### SOURCE EXTRACT
State v. Cass, Case No. 2018CA0003
Decision Date | 22 October 2018 |
Docket Number | Case No. 2018CA0003 |
Parties | STATE OF OHIO Plaintiff-Appellee v. NICHOLAS J. CASS Defendant-Appellant |
Court | Ohio Court of Appeals |
JUDGES: Hon. W. Scott Gwin, P.J. Hon. William B. Hoffman, J. Hon. Craig R. Baldwin, J.
For Plaintiff-Appellee
AMY INZINA
60 East High Street
Mt. Gilead, OH 43338
For Defendant-Appellant
NICHOLAS J. CASS, PRO SE
6751 Forest Glen Avenue
Solon, OH 44139
{¶1} Defendant-appellant Nicholas J. Cass ["Cass"] appeals the February 8, 2018 Judgment Entry of the Morrow County Municipal Court finding him guilty after a bench trial of speeding, a minor misdemeanor.
{¶2} On January 16, 2018, Trooper David Flanagan of the Ohio State Highway Patrol was on duty enforcing the traffic laws. He was parked on the median around Mile Marker 152 on I-71 South when he noticed a "gold or tan" SUV that he visually estimated over the posted speed limit of 70 mph. Trooper Flanagan proceeded to use his Ultra Lyte LTI 20/20 laser device to clock the speed of this "gold or tan" SUV at 83 and then 84 mph. Trooper Flanagan checked the rate of speed of the vehicle Cass was driving several times with the laser device. Trooper Flanagan testified that he was trained and certified to use the laser speed detector known as an LTI 20/20 and that he had been recertified to use that speed-measuring device yearly since 1997. Trooper Flanagan further testified that he had calibrated the laser device to ensure that it was accurate and working properly on the day in question before going on the road. He further testified that he calibrated the device again on the next day and it was still properly calibrated. Trooper Flanagan testified that the tracking history of the laser showed that the vehicle Cass was driving going between 83 and 84 mph at the time. Trooper Flanagan testified that he never lost sight of the vehicle that he was tracking.
{¶3} Trooper Flanagan testified that he followed the vehicle finding it was parked at a pump of a gas station just off the Exit 151 ramp of I-71 South. Trooper Flanagan pulled in to detain and cite Cass for speeding in violation of R.C. 4511.21(D)(4).

### STATED EXERCISE 1
Decide whether each statement agrees with the State v. Cass excerpt, answering yes or no and quoting the words that settle it: (a) the laser's tracking history put the vehicle Cass was driving between 83 and 84 mph; (b) Trooper Flanagan had been recertified on the laser device every two years since 1997; (c) Cass was found guilty after a jury trial.
### STATED EXERCISE 2
Translate this sentence from the State v. Cass excerpt into Spanish: "Trooper Flanagan testified that he never lost sight of the vehicle that he was tracking."

### ROWS

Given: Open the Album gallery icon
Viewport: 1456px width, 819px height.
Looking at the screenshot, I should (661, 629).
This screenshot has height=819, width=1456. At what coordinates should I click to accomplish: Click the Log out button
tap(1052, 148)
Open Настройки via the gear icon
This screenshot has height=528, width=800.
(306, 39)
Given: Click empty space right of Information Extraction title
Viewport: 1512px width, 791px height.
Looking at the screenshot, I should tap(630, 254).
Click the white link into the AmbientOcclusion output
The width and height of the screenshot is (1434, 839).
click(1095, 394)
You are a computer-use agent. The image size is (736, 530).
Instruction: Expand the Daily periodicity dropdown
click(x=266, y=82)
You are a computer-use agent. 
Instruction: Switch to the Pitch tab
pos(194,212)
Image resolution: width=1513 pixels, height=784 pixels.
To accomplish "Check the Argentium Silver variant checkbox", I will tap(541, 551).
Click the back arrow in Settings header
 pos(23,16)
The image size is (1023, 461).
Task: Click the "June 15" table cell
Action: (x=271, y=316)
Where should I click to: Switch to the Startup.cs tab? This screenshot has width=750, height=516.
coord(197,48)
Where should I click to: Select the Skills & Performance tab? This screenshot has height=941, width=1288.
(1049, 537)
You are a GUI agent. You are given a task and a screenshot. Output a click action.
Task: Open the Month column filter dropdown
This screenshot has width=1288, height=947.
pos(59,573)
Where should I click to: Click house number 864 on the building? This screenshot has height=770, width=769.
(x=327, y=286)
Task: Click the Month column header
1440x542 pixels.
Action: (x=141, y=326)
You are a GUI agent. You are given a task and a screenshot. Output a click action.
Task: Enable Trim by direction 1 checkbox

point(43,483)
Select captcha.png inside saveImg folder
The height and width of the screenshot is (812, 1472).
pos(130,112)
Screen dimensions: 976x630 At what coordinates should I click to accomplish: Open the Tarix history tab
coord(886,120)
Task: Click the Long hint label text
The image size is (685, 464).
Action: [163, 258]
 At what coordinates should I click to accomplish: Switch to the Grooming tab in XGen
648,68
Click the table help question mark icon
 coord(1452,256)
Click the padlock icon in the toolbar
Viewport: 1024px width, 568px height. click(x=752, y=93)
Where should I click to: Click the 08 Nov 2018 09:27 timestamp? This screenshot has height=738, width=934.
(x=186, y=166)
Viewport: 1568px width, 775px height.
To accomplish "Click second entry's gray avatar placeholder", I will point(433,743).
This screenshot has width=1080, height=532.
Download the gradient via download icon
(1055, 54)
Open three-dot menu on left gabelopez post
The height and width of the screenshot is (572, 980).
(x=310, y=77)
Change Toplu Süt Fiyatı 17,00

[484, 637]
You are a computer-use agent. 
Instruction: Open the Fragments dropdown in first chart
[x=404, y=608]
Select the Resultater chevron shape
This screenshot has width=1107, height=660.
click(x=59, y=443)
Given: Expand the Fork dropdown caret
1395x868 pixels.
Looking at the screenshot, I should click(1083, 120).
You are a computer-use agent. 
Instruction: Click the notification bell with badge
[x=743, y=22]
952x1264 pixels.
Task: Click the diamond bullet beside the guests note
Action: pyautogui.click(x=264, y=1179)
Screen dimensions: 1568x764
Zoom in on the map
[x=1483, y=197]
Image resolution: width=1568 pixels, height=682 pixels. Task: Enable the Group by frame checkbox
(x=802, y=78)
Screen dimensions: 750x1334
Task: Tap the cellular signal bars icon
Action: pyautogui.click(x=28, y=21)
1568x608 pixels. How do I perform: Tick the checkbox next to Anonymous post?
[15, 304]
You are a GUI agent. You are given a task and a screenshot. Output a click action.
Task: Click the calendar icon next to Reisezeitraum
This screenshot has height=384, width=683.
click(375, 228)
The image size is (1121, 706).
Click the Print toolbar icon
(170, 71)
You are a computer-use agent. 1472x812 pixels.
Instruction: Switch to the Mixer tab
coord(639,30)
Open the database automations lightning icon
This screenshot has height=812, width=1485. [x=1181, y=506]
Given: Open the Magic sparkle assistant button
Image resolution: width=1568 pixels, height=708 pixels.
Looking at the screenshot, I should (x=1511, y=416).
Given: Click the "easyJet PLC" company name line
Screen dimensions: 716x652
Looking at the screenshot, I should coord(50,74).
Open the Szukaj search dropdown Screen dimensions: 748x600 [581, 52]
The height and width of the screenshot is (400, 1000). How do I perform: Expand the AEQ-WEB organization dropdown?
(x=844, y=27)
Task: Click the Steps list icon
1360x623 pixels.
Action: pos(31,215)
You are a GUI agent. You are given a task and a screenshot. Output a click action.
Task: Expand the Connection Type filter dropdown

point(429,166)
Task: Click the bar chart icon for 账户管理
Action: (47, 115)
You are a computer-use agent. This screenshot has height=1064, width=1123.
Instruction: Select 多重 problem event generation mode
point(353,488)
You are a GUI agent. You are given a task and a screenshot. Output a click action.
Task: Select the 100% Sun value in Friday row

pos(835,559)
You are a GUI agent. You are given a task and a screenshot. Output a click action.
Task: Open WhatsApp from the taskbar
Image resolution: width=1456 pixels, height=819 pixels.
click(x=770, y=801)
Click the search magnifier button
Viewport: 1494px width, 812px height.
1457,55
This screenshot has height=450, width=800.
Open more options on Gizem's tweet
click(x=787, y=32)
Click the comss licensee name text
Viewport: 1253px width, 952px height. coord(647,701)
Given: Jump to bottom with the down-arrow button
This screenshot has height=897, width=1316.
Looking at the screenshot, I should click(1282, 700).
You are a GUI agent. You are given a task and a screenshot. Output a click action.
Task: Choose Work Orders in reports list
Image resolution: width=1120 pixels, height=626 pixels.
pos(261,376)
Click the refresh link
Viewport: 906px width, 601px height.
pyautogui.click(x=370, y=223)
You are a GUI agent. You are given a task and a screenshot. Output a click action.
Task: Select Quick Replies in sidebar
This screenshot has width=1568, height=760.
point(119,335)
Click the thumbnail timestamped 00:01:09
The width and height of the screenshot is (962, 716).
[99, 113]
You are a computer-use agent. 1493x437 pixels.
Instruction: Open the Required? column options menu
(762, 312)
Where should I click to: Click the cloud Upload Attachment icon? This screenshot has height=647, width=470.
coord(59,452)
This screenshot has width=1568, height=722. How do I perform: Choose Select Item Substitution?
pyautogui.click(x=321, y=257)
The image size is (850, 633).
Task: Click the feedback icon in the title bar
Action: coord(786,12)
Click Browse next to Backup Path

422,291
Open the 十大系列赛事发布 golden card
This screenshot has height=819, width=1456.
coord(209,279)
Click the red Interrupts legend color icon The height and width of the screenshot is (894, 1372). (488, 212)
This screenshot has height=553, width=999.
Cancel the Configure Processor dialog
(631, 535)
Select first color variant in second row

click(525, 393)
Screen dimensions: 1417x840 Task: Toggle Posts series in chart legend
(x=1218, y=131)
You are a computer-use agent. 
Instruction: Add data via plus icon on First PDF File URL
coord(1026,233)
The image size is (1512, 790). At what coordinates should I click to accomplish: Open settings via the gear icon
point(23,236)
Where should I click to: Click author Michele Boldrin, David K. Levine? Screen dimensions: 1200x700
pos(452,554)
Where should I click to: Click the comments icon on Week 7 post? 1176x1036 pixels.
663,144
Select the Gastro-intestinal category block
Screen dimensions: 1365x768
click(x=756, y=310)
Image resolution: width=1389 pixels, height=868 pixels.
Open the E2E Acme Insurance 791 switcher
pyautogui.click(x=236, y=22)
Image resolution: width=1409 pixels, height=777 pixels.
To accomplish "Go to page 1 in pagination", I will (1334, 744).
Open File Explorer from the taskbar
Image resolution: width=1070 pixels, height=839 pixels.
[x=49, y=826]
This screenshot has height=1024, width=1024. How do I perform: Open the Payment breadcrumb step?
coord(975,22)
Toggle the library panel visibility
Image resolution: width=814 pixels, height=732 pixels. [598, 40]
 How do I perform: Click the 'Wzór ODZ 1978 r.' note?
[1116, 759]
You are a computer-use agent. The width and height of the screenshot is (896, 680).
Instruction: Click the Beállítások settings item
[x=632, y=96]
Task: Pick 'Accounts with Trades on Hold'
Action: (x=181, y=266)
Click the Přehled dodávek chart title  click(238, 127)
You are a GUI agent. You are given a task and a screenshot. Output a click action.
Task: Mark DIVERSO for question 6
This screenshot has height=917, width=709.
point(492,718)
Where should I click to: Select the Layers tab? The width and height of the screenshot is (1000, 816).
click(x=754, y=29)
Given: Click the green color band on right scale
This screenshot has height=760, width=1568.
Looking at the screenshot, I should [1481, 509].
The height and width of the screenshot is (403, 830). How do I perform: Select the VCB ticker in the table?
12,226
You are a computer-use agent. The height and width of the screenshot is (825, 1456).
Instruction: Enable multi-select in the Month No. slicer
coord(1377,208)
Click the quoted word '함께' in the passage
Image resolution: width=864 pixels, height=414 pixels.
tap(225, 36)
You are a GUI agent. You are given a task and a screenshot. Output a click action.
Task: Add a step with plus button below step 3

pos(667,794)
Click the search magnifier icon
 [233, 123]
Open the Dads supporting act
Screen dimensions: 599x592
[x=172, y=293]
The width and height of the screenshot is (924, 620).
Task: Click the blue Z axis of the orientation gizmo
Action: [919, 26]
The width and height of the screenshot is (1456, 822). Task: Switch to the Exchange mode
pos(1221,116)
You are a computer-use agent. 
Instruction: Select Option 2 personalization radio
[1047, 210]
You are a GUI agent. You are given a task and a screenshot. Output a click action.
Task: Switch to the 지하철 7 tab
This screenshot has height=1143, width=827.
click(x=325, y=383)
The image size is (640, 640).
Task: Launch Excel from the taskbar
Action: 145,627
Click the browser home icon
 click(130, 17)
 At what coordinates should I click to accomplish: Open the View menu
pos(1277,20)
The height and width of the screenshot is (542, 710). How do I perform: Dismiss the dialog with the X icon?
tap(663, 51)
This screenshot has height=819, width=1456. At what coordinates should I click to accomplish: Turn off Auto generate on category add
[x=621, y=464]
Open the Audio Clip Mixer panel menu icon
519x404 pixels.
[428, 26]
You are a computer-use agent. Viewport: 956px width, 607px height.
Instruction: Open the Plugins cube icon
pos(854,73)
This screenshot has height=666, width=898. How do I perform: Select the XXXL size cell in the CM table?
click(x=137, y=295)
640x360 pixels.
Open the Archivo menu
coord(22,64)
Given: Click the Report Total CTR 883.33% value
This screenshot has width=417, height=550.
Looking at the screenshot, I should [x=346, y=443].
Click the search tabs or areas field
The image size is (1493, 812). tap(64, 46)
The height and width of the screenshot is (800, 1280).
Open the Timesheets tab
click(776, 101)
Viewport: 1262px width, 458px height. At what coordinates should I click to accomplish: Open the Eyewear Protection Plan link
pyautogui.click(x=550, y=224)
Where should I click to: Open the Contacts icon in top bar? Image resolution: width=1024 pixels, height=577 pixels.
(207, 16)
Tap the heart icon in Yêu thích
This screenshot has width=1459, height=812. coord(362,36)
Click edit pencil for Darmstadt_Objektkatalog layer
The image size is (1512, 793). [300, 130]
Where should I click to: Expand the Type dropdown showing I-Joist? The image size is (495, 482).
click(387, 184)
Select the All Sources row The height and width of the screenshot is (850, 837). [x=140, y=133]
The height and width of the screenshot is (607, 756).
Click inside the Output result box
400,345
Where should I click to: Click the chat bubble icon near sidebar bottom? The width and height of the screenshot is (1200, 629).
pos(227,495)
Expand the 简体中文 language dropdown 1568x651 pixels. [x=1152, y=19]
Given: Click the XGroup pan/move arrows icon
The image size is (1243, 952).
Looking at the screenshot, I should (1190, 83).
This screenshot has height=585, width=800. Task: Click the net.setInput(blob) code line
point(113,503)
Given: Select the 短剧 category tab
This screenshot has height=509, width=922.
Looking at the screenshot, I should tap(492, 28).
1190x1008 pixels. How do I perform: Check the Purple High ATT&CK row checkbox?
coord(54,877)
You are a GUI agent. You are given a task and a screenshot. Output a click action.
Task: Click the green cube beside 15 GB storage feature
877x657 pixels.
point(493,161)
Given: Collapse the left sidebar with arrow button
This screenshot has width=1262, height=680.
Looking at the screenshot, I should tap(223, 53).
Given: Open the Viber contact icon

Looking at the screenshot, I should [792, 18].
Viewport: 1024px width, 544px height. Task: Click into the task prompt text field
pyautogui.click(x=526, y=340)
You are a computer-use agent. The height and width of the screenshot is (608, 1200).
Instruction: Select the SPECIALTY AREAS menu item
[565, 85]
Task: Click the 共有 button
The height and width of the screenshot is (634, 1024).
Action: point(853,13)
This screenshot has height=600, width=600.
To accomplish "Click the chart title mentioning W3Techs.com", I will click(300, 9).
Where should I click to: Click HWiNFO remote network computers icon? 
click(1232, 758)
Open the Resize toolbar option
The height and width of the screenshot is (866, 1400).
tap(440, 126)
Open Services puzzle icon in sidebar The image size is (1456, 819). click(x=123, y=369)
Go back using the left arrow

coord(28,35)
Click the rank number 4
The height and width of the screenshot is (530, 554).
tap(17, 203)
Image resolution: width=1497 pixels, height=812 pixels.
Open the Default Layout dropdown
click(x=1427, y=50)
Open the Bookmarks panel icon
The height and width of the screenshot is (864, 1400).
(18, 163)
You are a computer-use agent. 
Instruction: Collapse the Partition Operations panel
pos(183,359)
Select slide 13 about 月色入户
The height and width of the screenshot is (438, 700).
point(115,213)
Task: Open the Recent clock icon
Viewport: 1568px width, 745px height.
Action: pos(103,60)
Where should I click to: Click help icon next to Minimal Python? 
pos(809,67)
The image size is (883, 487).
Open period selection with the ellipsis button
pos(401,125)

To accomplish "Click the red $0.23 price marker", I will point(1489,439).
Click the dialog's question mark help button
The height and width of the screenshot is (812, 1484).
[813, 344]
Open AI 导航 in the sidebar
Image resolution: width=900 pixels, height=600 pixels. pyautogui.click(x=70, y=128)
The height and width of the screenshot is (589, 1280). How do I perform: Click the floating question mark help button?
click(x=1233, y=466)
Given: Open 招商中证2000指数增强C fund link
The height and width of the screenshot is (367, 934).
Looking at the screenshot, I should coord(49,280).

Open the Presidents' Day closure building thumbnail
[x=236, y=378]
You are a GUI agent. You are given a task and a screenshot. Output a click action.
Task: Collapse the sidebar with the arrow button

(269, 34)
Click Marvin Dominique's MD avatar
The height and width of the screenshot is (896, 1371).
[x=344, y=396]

### EXERCISE RESPONSE 1
(a) Yes: "the tracking history of the laser showed that the vehicle Cass was driving going between 83 and 84 mph at the time"
(b) No: "he had been recertified to use that speed-measuring device yearly since 1997"
(c) No: "finding him guilty after a bench trial of speeding"

### EXERCISE RESPONSE 2
El agente Flanagan declaró que nunca perdió de vista el vehículo que estaba rastreando.